*** Begin section ***

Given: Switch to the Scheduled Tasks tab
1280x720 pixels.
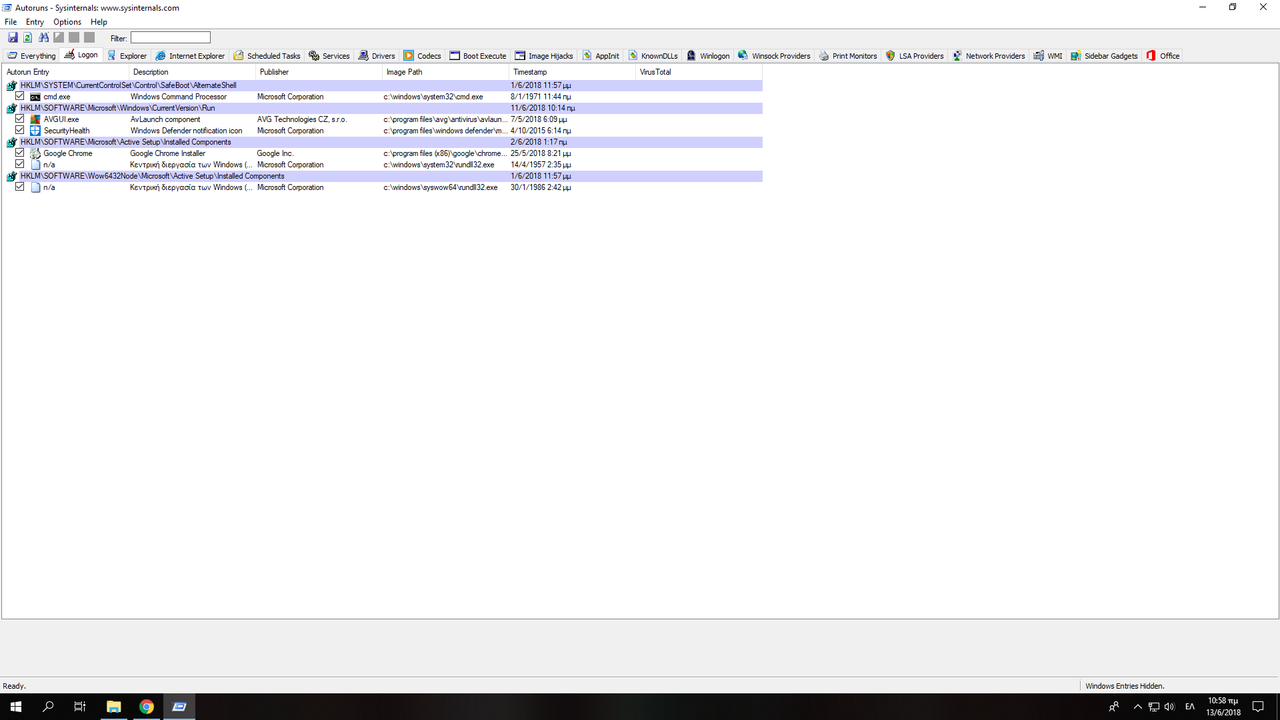Looking at the screenshot, I should (267, 56).
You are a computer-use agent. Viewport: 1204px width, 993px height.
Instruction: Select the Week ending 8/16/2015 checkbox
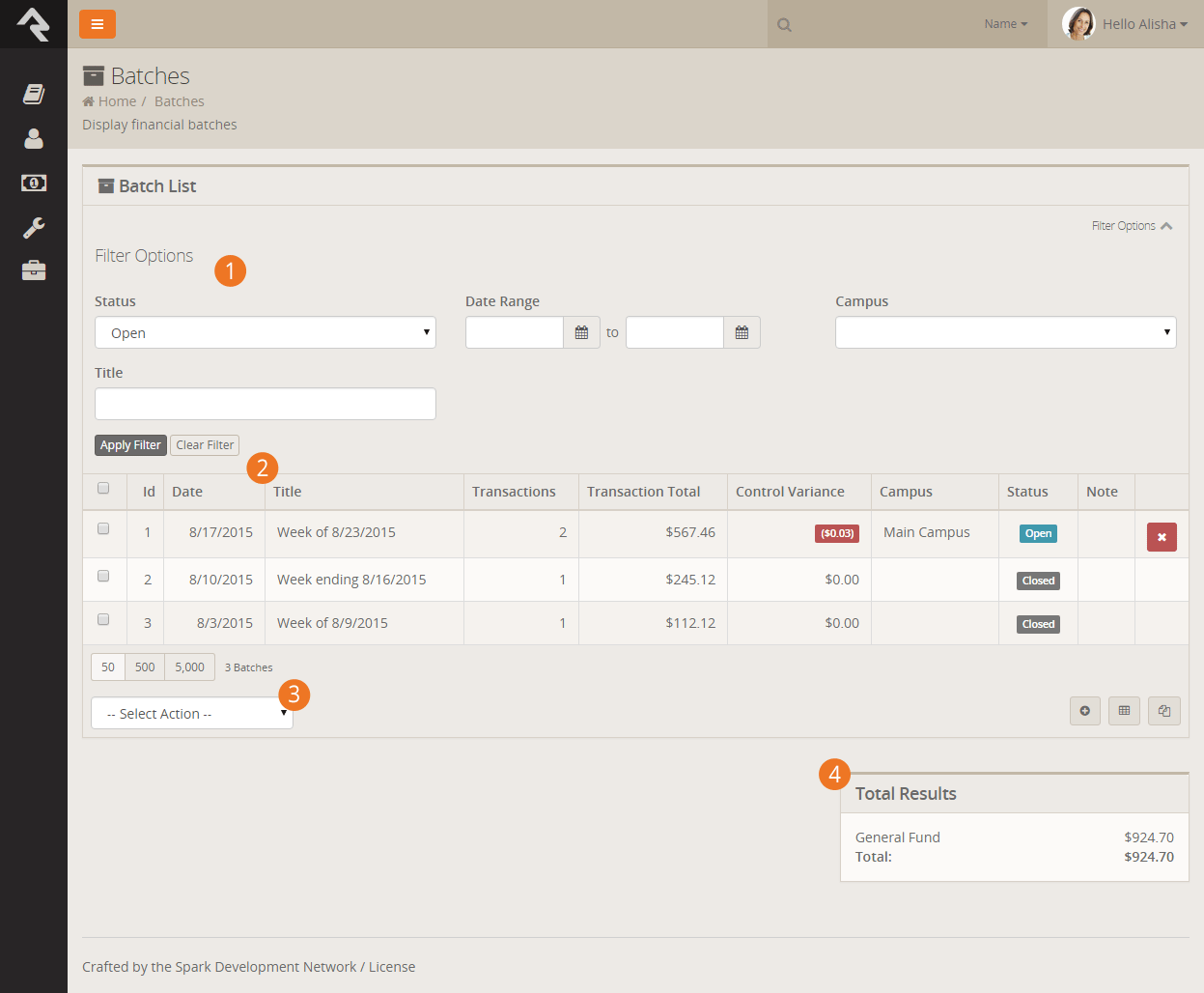(x=103, y=577)
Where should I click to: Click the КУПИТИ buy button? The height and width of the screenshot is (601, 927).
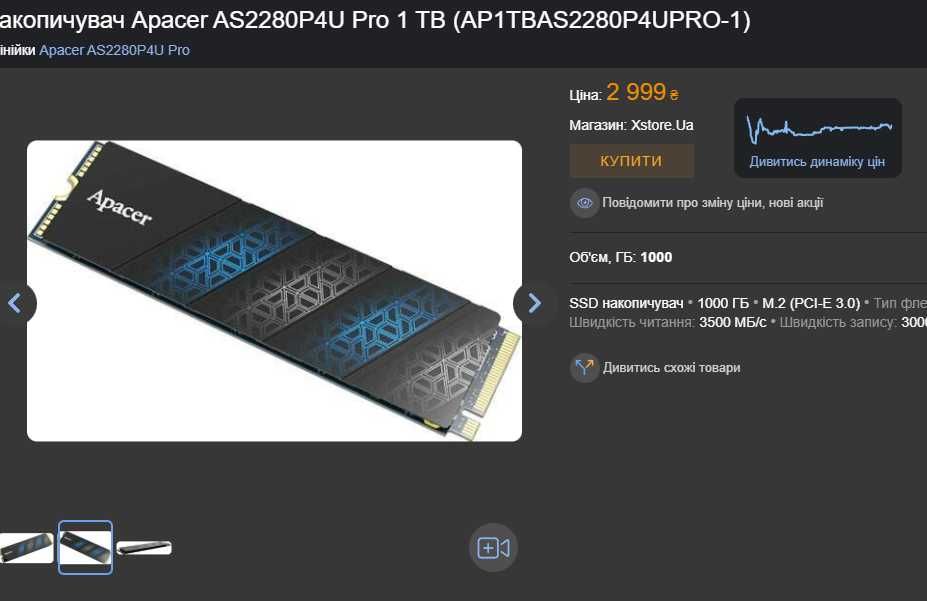coord(631,161)
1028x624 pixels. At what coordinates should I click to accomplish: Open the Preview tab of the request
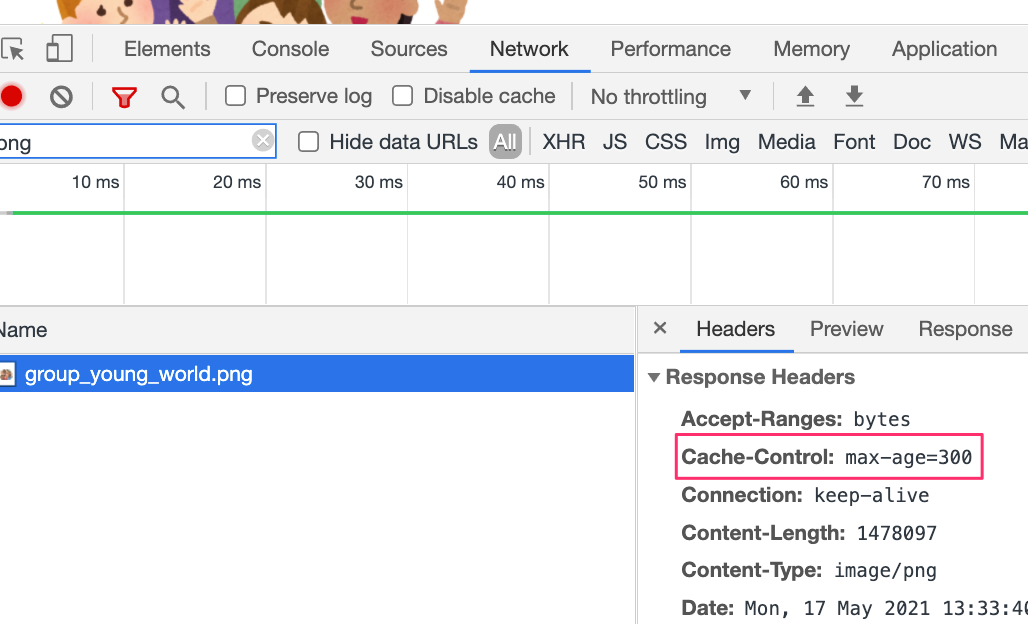(x=846, y=329)
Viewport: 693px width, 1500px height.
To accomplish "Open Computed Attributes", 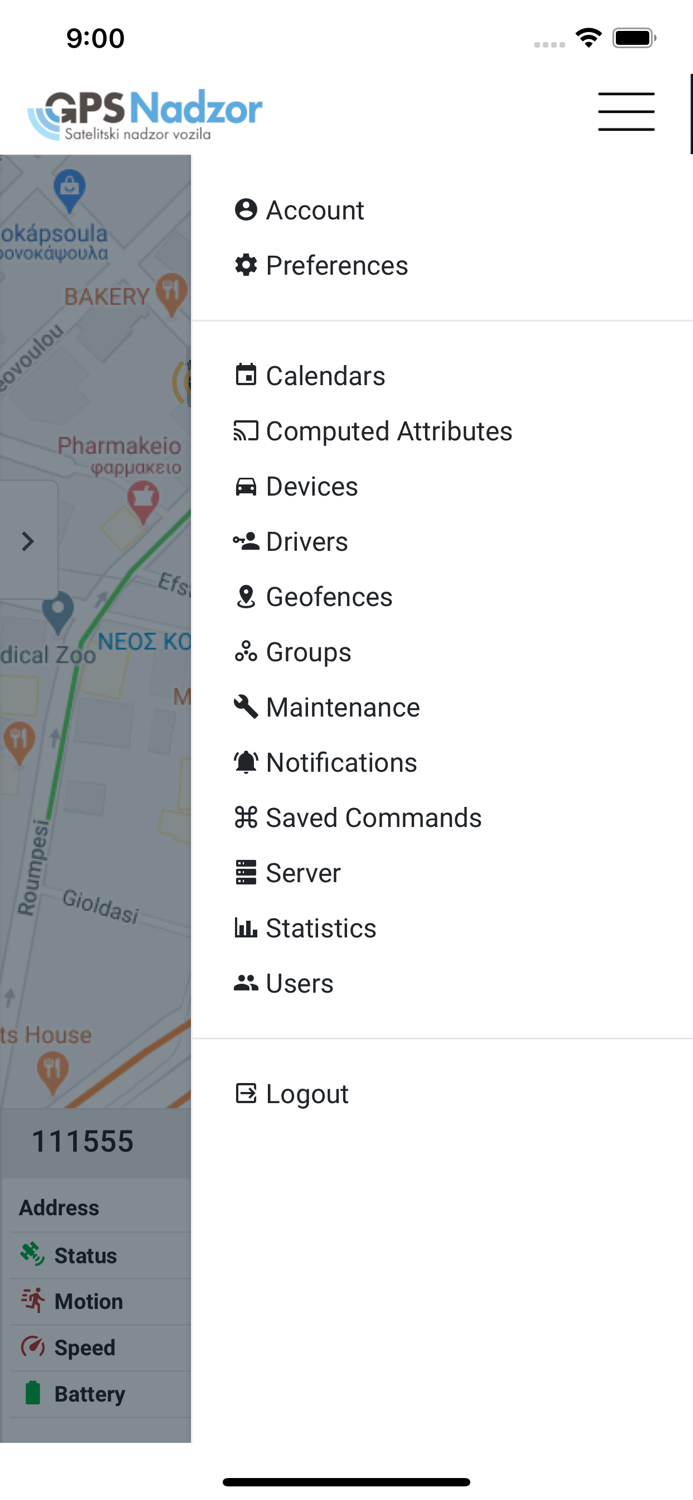I will pyautogui.click(x=389, y=431).
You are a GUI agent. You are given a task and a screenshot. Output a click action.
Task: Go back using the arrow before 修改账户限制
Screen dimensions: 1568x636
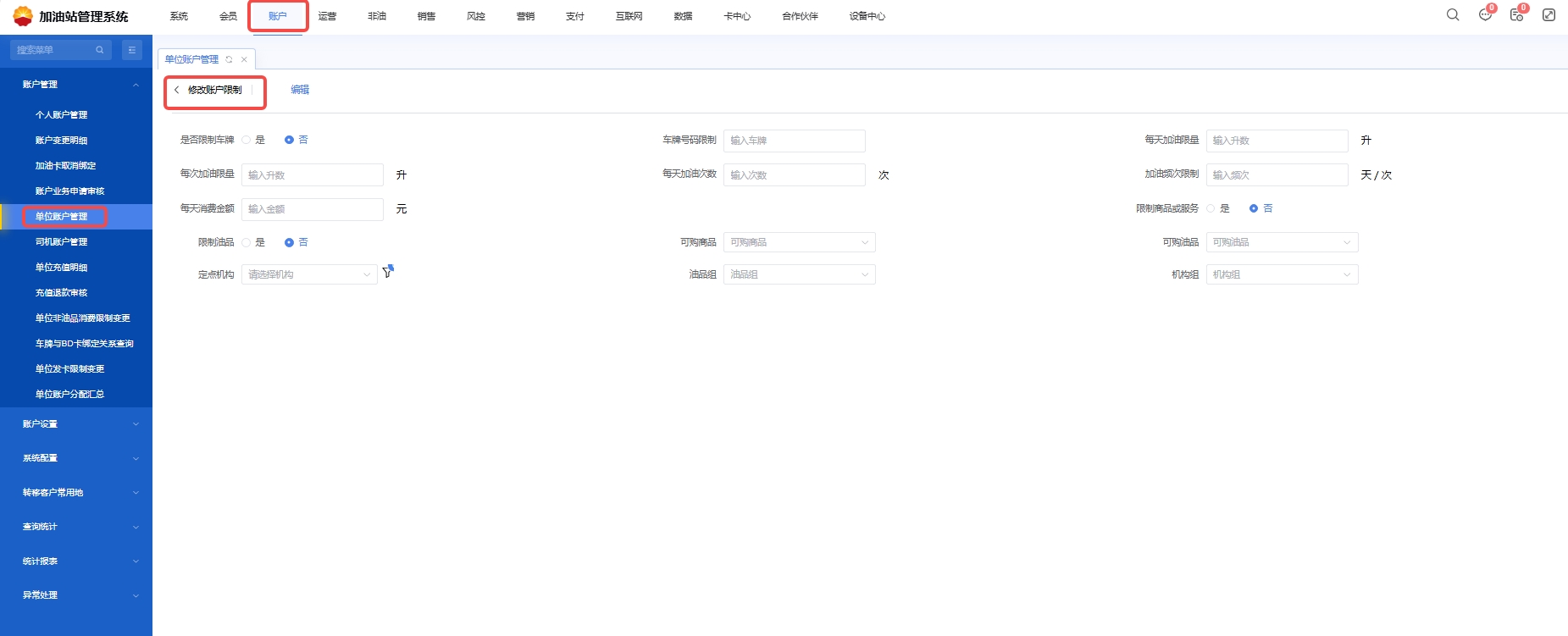pos(176,90)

*** End section ***

▶ **Your objective**:
Leave out all pictures and extract exactly the lines from the line with "Task: Go back using the arrow before 修改账户限制" through the end of the material.

▶ **Response**:
Task: Go back using the arrow before 修改账户限制
Screen dimensions: 1568x636
pos(176,90)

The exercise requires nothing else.